◆ TASKS AND EXERCISES:
**A)** According to the text about the Firehouse television series, which actor appeared in both the pilot movie and the series?
**B)** Resume the text about the Firehouse television series from the point where it ends.

◆ EXCERPTED TEXT:

####

1973 American television series

Firehouse is a half-hour American drama/adventure series that aired on ABC. A mid-season replacement, it started airing on January 17, 1974, and was cancelled after its 13-episode run. The series ran on Thursdays from 8:30 to 9:00 p.m., with the last rerun episode aired on August 1, 1974. The series starred James Drury as Captain Spike Ryerson.

==Pilot movie==
The series pilot was broadcast in 1973 on the ABC Movie of the Week and starred Richard Roundtree and Richard Jaeckel. The pilot concerned a formerly all-white firehouse learning to accept a black rookie firefighter. All racial difficulties were dropped from the series.

Richard Jaeckel was the only actor to appear in both the pilot movie and the series.

==Cast==
- James Drury as Capt. Spike Ryerson
- Richard Jaeckel as Hank Myers
- Michael DeLano as Sonny Caputo
- Brad David as Billy Dalzell
- Cal Dakin as Bill Overton

==Synopsis==
Capt. Spike Ryerson acted as a father-figure to the young firefighters of Engine Company Number 23, of the Los Angeles Fire Department. Each episode had two stories, a fire to fight, and a rescue. Because of the 30 minute length there was not time to give depth to the characters, develop friendships, or discuss family life.

==Episodes==

| No. | Title | Original release date |
| 1 | "Burst of Flame" | January 17, 1974 |
Capt. Ryerson and his men race against time to save six people caught in an elevator in a blazing office building.

####

◆ AVAILABLE DATA:
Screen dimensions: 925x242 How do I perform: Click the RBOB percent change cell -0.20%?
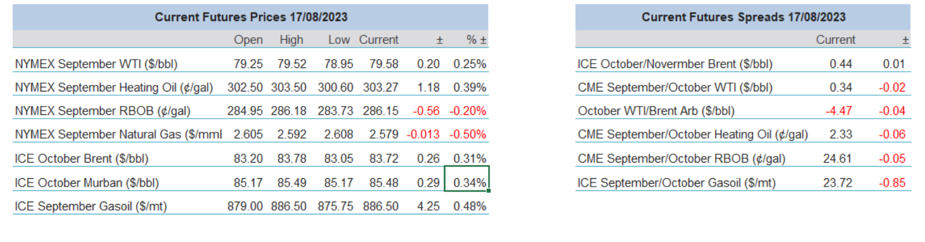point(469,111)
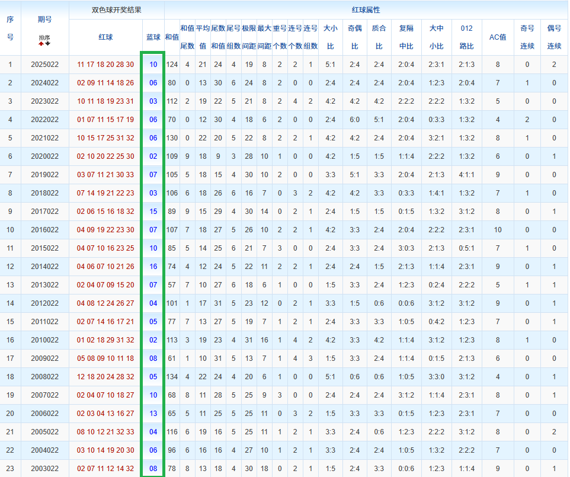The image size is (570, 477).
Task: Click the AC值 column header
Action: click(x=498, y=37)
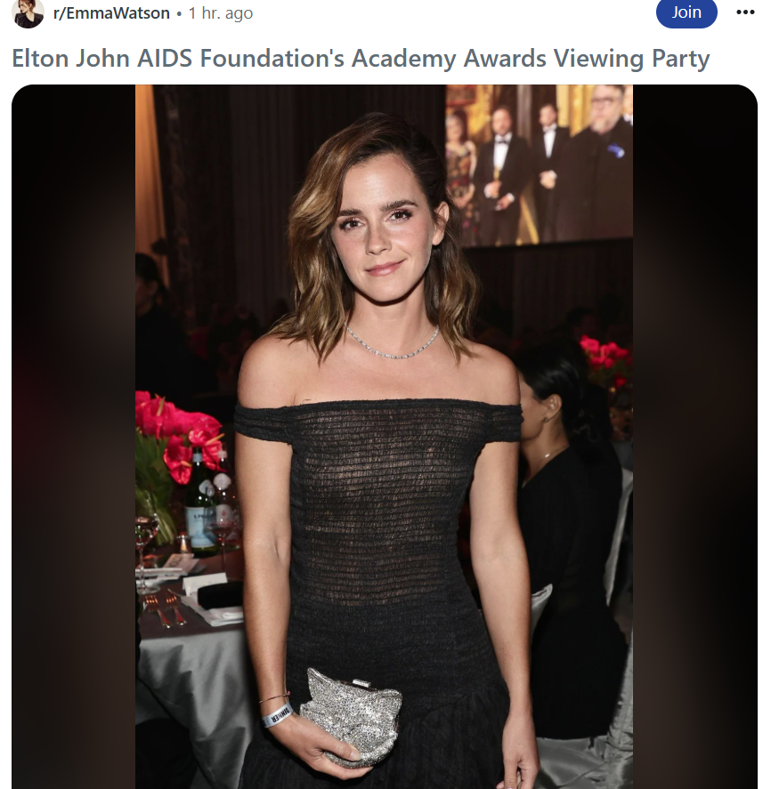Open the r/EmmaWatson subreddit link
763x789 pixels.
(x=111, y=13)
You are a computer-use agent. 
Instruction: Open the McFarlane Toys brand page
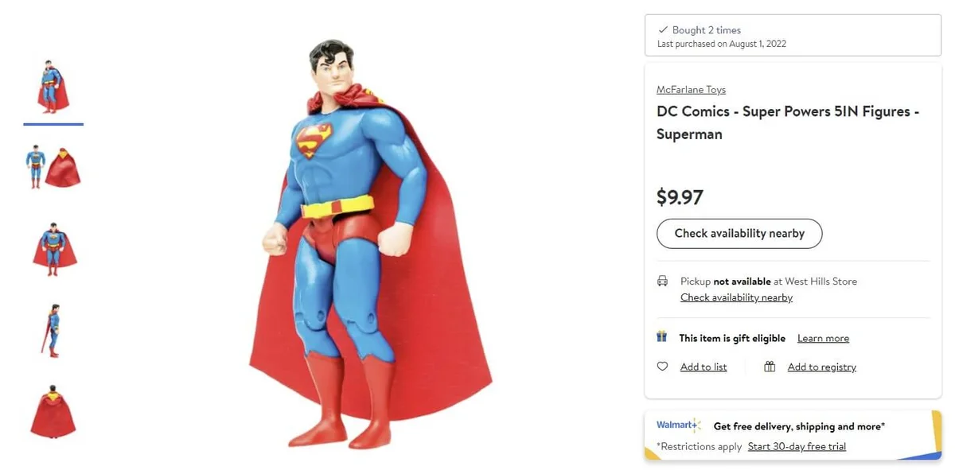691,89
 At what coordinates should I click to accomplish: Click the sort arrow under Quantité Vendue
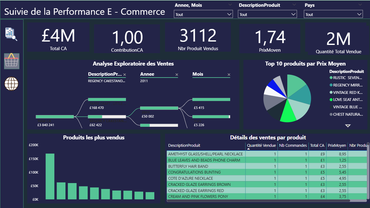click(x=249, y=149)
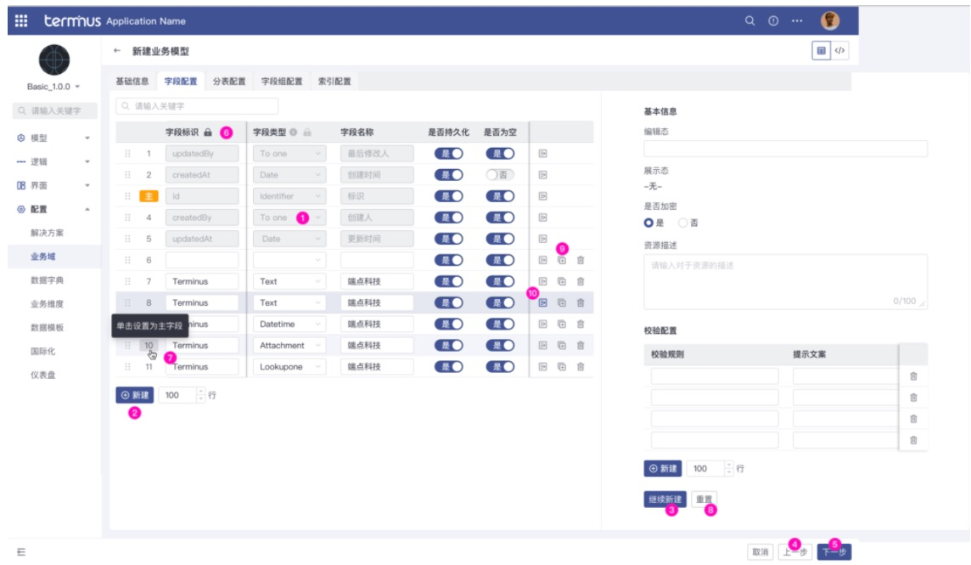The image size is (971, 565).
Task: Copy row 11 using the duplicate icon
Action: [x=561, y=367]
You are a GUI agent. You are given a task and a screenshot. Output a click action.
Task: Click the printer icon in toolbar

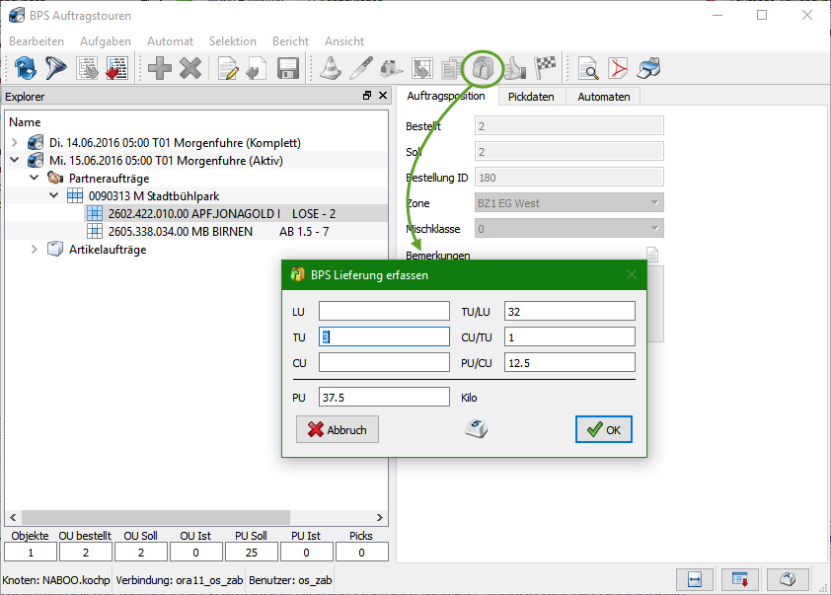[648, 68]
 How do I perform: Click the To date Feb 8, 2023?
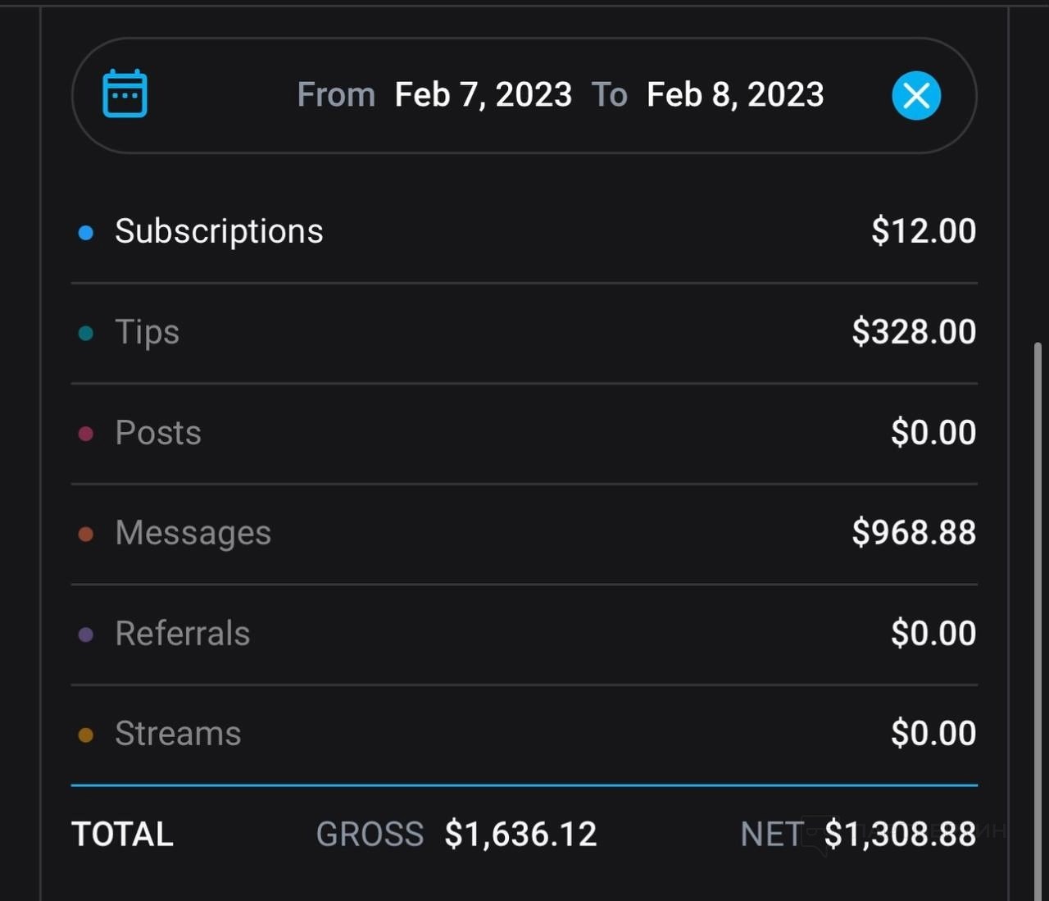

####

◆ EXPECTED OUTPUTS:
**A)** Richard Jaeckel

**B)**
| 2 | "Sentenced to Burn" | January 24, 1974 |
After rescuing a man from a mudslide, Capt. Ryerson and his men fight a fire at a prison and several are taken hostage by the convicts.
| 3 | "The Hottest Place in Town" | January 31, 1974 |
Capt. Ryerson's men fight a devastating fire in a crowded new nightclub as well as the threat of rip-off artists in their own station house.
| 4 | "Trapped" | February 7, 1974 |
After saving a man's new dump truck from fire, Capt. Ryerson and his men rush to a tunnel project.
| 5 | "Implosion" | February 14, 1974 |
Capt. Ryerson and his men rescue a boy stuck in a heating duct, and then battle a spectacular oil refinery blaze.
| 6 | "The Treasure" | February 21, 1974 |
After saving a pregnant woman trapped by downed high tension wires, Capt. Ryerson and his men rush to an old decaying mansion which is ablaze.
| 7 | "Strike, Spare and Burn" | February 28, 1974 |
Capt. Ryerson and his men respond to a fire at an old theater building where a vault filled with potentially explosive nitrate film threatens the entire neighborhood.
| 8 | "Tide of Terror" | March 7, 1974 |
After an ill-fated date with his girlfriend, Caputo joins his colleagues to help rescue a young woman trapped in swirling water under an ocean pier.
| 9 | "No Way Out" | March 14, 1974 |
Capt. Ryerson and his men save a boy from being buried alive, and also fight a potentially devastating fire in a laundry.
| 10 | "A Gift for Grumper" | March 21, 1974 |
Capt. Ryerson and his men struggle to save priceless art from a museum fire, not realizing that their friend, arson inspector "Grumper" Barkham is trapped in the blaze.
| 11 | "Randall's Pride" | March 28, 1974 |
Capt. Ryerson's men save a girl who has driven over a cliff after an argument with her boyfriend, then respond to a fire which is destroying a horse stable.
| 12 | "The Watches of the Night" | April 4, 1974 |
Capt. Ryerson's men battle a blaze in a slum apartment, then rescue partygoers at a top dress designer's first night celebration.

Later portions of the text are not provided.